One-third of all firms’ report planning to develop new digital advertising channels, digitalize their business processes, and/or adapt their product portfolios to new developments in demand. About 13 percent reported responding to the downturn by either setting up online stores or gearing up to do so. Companies integrated into global supply chains were much more likely to alter their production algorithms or introduce new products (as reported by 40 percent of these businesses).

The most common strategy across all sectors has been to digitalize either business models or the whole access-to-market concept. Many companies have been able to find new niche markets and business models to best use their skills and survive. One in three companies see e-commerce and new advertising channels (digital marketing) as integral parts of their recovery strategy.

Nevertheless, two-thirds of all companies are inherently unable to shift their businesses completely online. As in previous surveys, these findings show that type of industry is decisive in determining possible shift.

Liquidity and time to recovery

Most companies are looking to fend off current and/or potential liquidity crises by managing their cash flow better (as reported by 72 percent). Many firms are planning to introduce client risk assessments (42 percent), negotiate payment extensions or advance payment terms with creditors, and take out liquidity loans offered by the Serbian Development Fund (33 percent). Lastly, just under one-third of those polled are planning to either borrow from their owners or from commercial banks or, alternatively, seek banks’ liquidity loans backed by national guarantee schemes. The take-up of factoring remains low with much room for improvement.
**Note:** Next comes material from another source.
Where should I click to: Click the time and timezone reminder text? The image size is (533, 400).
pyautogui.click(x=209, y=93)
“Majority of the respondents (80 percent) continue to assume they will have issues paying debts and remain vocal in highlighting the seriousness of the private sector’s liquidity issues. No major differences are in evidence from the previous survey round (late April), as one in two companies still expect to encounter difficulties in paying what they owe within the next 30 to 90 days. There has been a noticeable increase, to 7 percent, in the proportion of businesses that believe they will have issues with paying their debts in the coming year. Micro- and small businesses were more likely to report such expectations. The findings show one in three medium-sized/large firms have plans in place to ensure they stay liquid”, said Dragana Stanojevic.
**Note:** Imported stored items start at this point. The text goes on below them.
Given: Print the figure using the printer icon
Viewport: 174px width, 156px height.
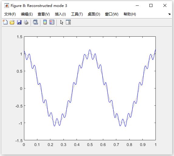Looking at the screenshot, I should click(x=26, y=22).
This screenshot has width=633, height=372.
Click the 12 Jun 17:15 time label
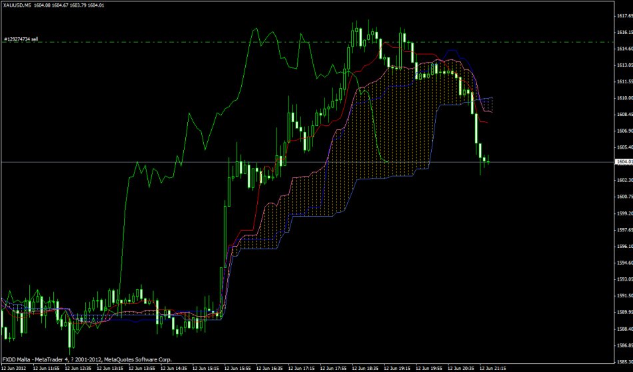301,367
About 90 percent of the firms surveyed expect to recover within one year: most (27 percent) believe this will take between 3 and 6 months. Encouragingly, 11 percent of all businesses feel business will return to normal in under one month. As expected, the hardest-hit sectors believe it will take longer to recover (more than one year in some cases). In comparison to the previous survey, there has been a noticeable increase in the proportion of firms reporting a partial recovery in production/service delivery. Even though the serious crisis, the vast majority of businesses have been able to retain all staff throughout the state of emergency and into the post-lockdown period. It is especially heartening to see sectors that have a strong impact on supply chains reporting a degree of recovery, as is the case with 60 percent of all transport companies.

Constraints on recovery

Firms believe the greatest obstacles on the road to recovery are a potential second wave of the pandemic and a repeated lockdown (as reported by no fewer than 73 percent). One-half of all companies (50 percent) fear a drop in demand for their products or services. About 40 percent expect to face issues with liquidity, access to finance, and/or changes to import/export policies.

“The findings from all the three survey iterations have been very helpful to keep a continuous understanding of the SME sector’s whereabouts in the first three months of COVID-19 breakout. During autumn period, USAID’s Cooperation for Growth Project will conduct the Survey of 1000 Businesses, that will provide more useful information and follow-up on SME’s vital circumstances and struggles on the market”, said Dragana Stanojevic.